The adoption of DAC8 aims to solve this issue. This Directive should expand the exchange of information defined in DAC7 to include cryptocurrencies and digital money in the fight against tax fraud and evasion. In this context and to harmonise European regulations, the European Commission held a round of public consultations on the expansion of the exchange of information to include cryptocurrencies last year. Despite the fact that the public consultations have now been concluded, no actual proposal to create this DAC8 has been submitted so far.
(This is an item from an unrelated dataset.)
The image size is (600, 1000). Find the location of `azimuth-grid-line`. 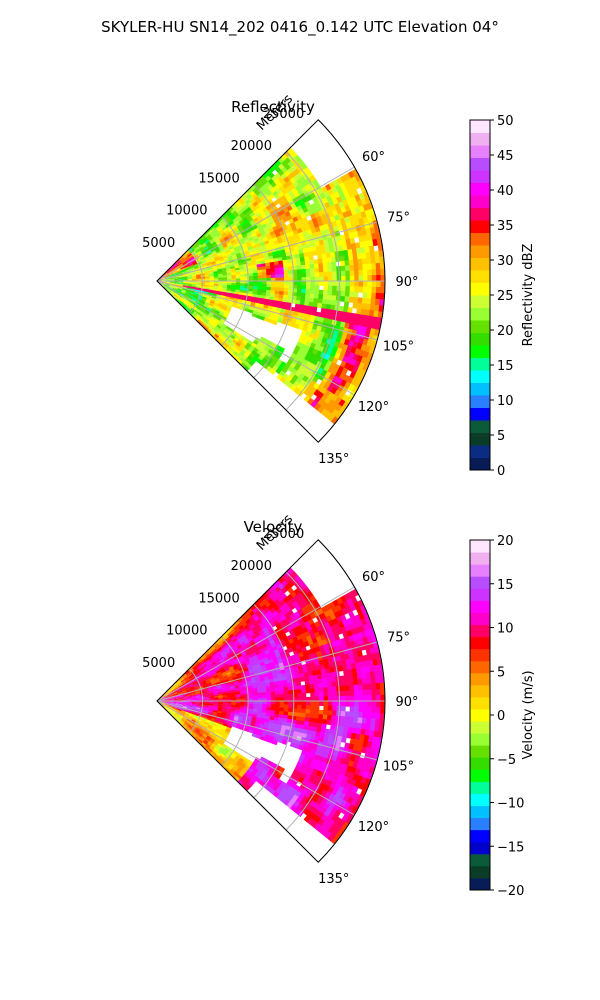

azimuth-grid-line is located at coordinates (267, 310).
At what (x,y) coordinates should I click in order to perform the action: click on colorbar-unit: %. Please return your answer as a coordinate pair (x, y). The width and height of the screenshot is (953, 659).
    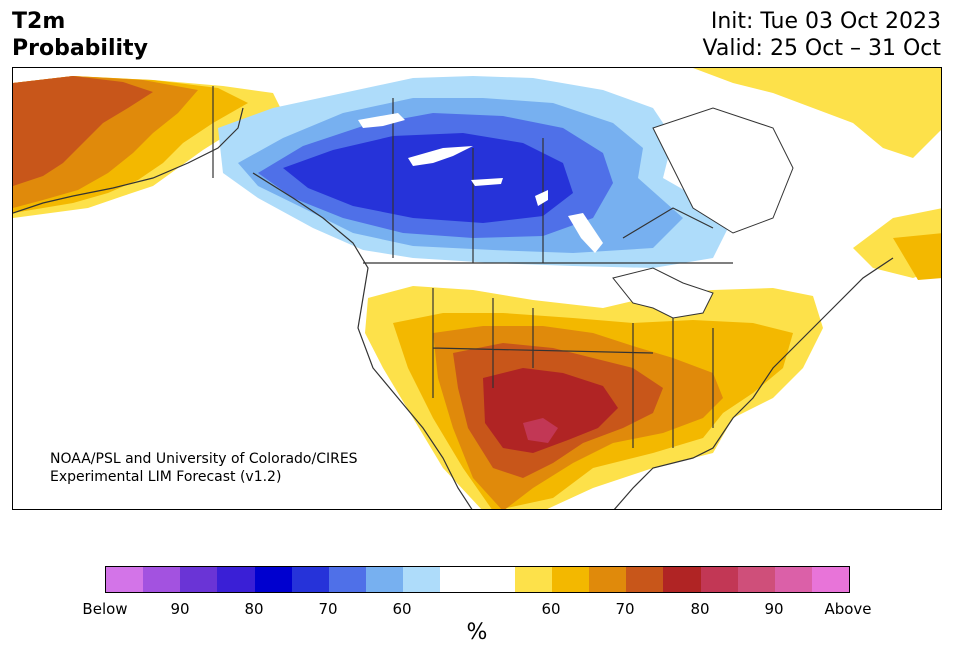
    Looking at the image, I should click on (477, 632).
That means the Belgian tax authorities remain in a state of uncertainty for the time being and must rely on taxpayers’ willingness to report cryptocurrency gains honestly and voluntarily.

Anti-money laundering and fraud

Due to the system’s decentralisation and anonymity, tax evasion and illicit funds are common in the crypto world. For criminals, fraudsters and money launderers, it is relatively easy to launder money by converting it into crypto-assets. A reporting obligation could be a useful response to such practices. For this reason, the 5th Anti-Money Laundering Directive (AMLD5) was transposed into domestic Belgian law on 20 July 2020. This Directive introduces a reporting obligation for entities offering virtual currency exchange services and custodial wallet providers. If these suspect their investors’ money is implicated in terrorist financing or money laundering, they must report this to the Belgian Financial Intelligence Processing Unit (CTIF-CFI). 
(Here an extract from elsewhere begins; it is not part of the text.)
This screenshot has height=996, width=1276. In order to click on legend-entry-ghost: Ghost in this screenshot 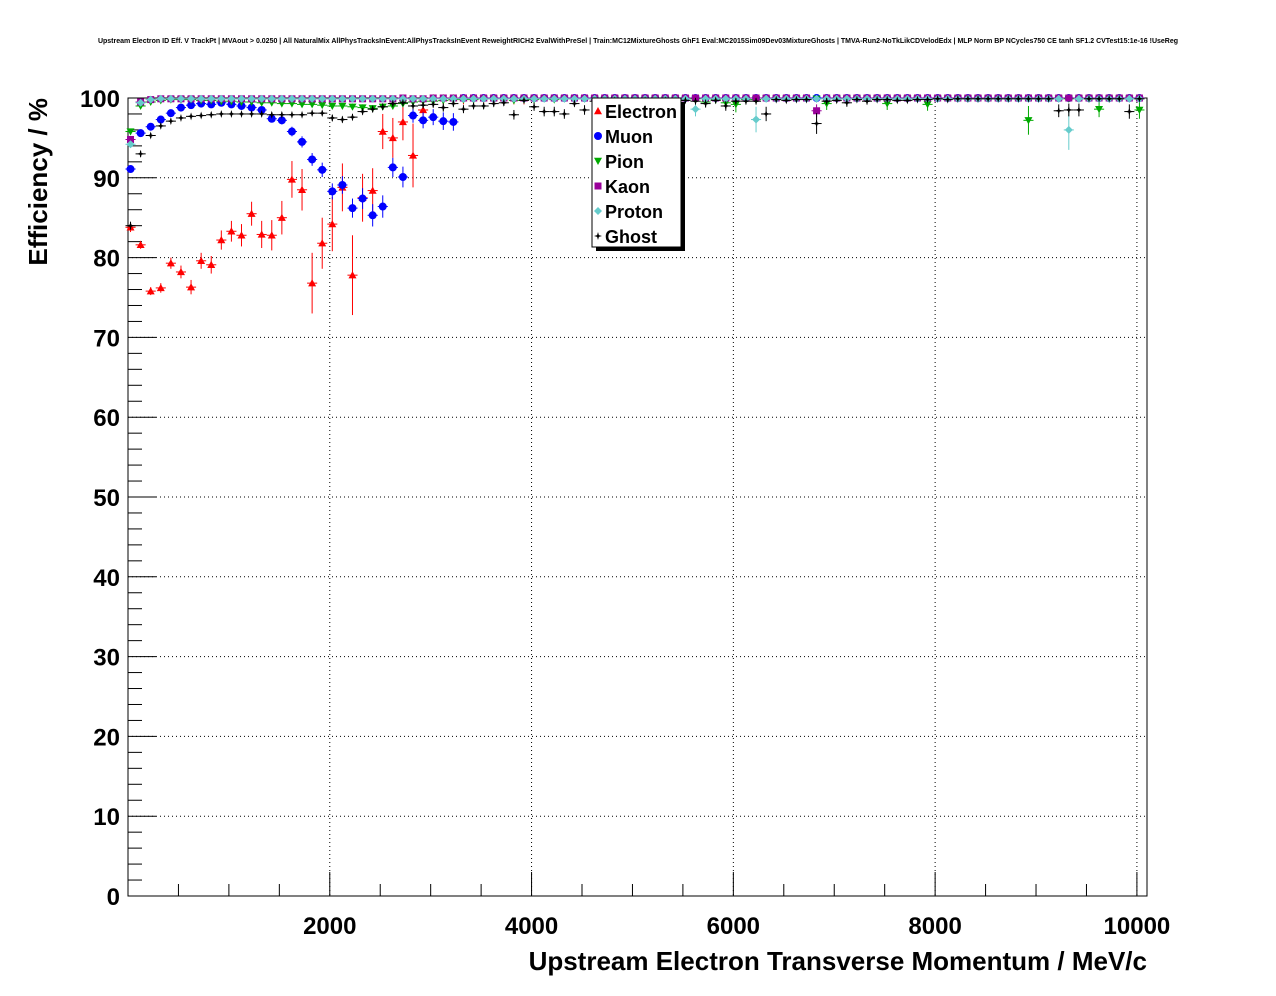, I will do `click(626, 237)`.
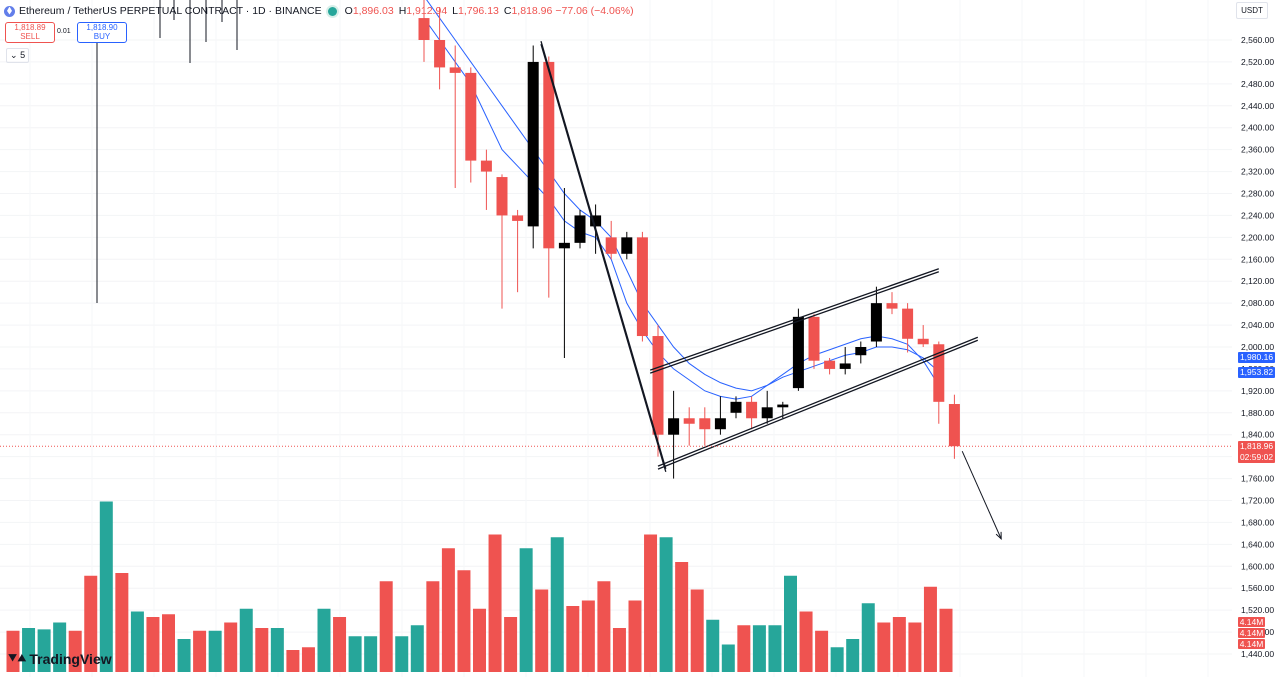  Describe the element at coordinates (1258, 62) in the screenshot. I see `price-tick-label: 2,520.00` at that location.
The transposed Directive was further substantiated on 1 February 2022. For example, any foreign entities offering such services are deemed to be located in Belgium. These must therefore monitor investors and consequently, are required to inform themselves of their crypto investors’ identities. This also applies to ATMs used to exchange cryptocurrencies for fiat currencies (e.g. the euro). In this way, the Financial Services and Markets Authority (FSMA) should be able to monitor such transactions effectively. 


Note: these regulations apply only to platforms that exchange fiat currencies for cryptocurrencies and vice versa, not to platforms that trade cryptocurrencies among themselves.


Furthermore, on 20 July 2021 the European Commission presented a package of additional proposals expanding on existing rules against money laundering and terrorist financing:

  • One proposal concerned a Regulation for the establishment of a new European AML/CFT Authority. This to promote internal collaboration.
  • Another proposal was for a sixth Anti-Money Laundering Directive with rules for national supervisors and financial intelligence units in the various Member States. 
  • The European Commission also wishes to expand traceability requirements to include crypto-assets.
  • Furthermore, they want to create an AML/CFT Regulation for the harmonisation of rules within the internal European market.

Finally, in addition to the above, the EU is currently working on a regulation for the financial supervision of markets in crypto-assets, the MiCA Regulation. This Regulation aims to achieve four goals: financial stability, legal certainty within the EU, protecting consumers and investors and encouraging innovation.

Are we on our way to a more regulated and transparent crypto market?

Crypto investors may expect to encounter a more regulated, transparent crypto market in the (near) future. Thanks to the automatic exchange of information between Member States and digital platforms’ reporting obligation towards various authorities, tax authorities will gain a more accurate picture of taxpayers’ crypto wealth. The impending measures aim to improve stability and trust regarding crypto markets and the associated tax treatment. As always, we will keep you informed of further developments.